- [Data provided]:
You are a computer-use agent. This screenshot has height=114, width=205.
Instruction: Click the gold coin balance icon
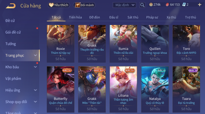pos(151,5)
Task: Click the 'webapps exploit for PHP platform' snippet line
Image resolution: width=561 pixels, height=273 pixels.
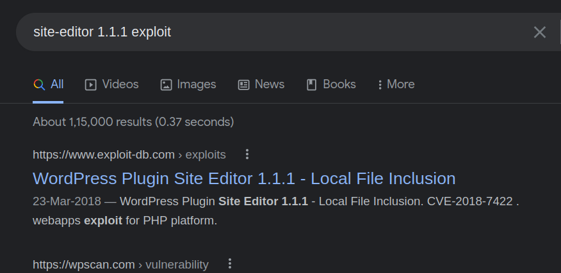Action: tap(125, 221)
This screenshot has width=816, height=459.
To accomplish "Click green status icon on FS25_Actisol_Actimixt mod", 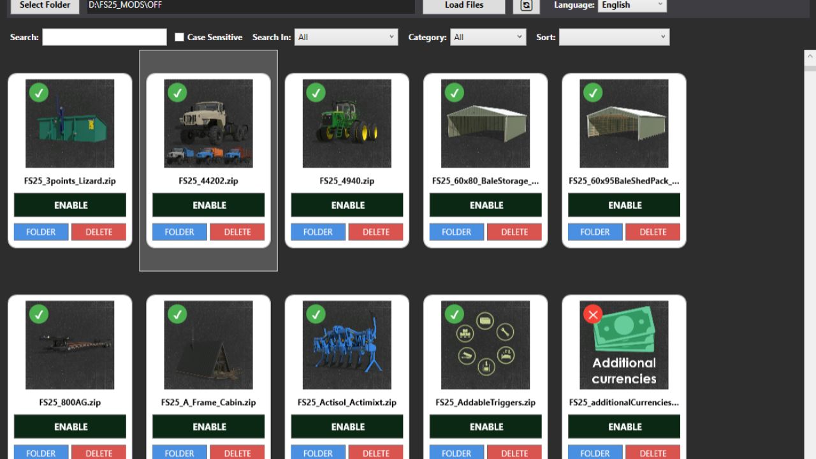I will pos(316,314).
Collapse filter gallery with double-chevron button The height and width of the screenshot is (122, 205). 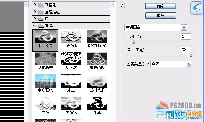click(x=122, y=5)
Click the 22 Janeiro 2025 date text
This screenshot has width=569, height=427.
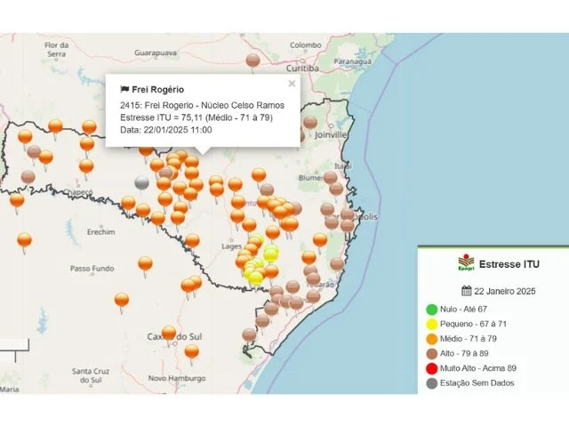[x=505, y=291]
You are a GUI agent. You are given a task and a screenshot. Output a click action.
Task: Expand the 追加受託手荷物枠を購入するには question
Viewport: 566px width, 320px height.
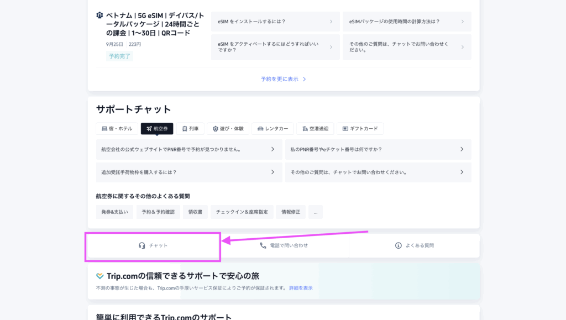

- [Your objective]: Go through the listing above and find each line that contains "agent", then copy it.

- [Answer]:
You are a computer-use agent. This screenshot has height=114, width=205.
You are a GUI agent. You are given a task and a screenshot. Output a click action.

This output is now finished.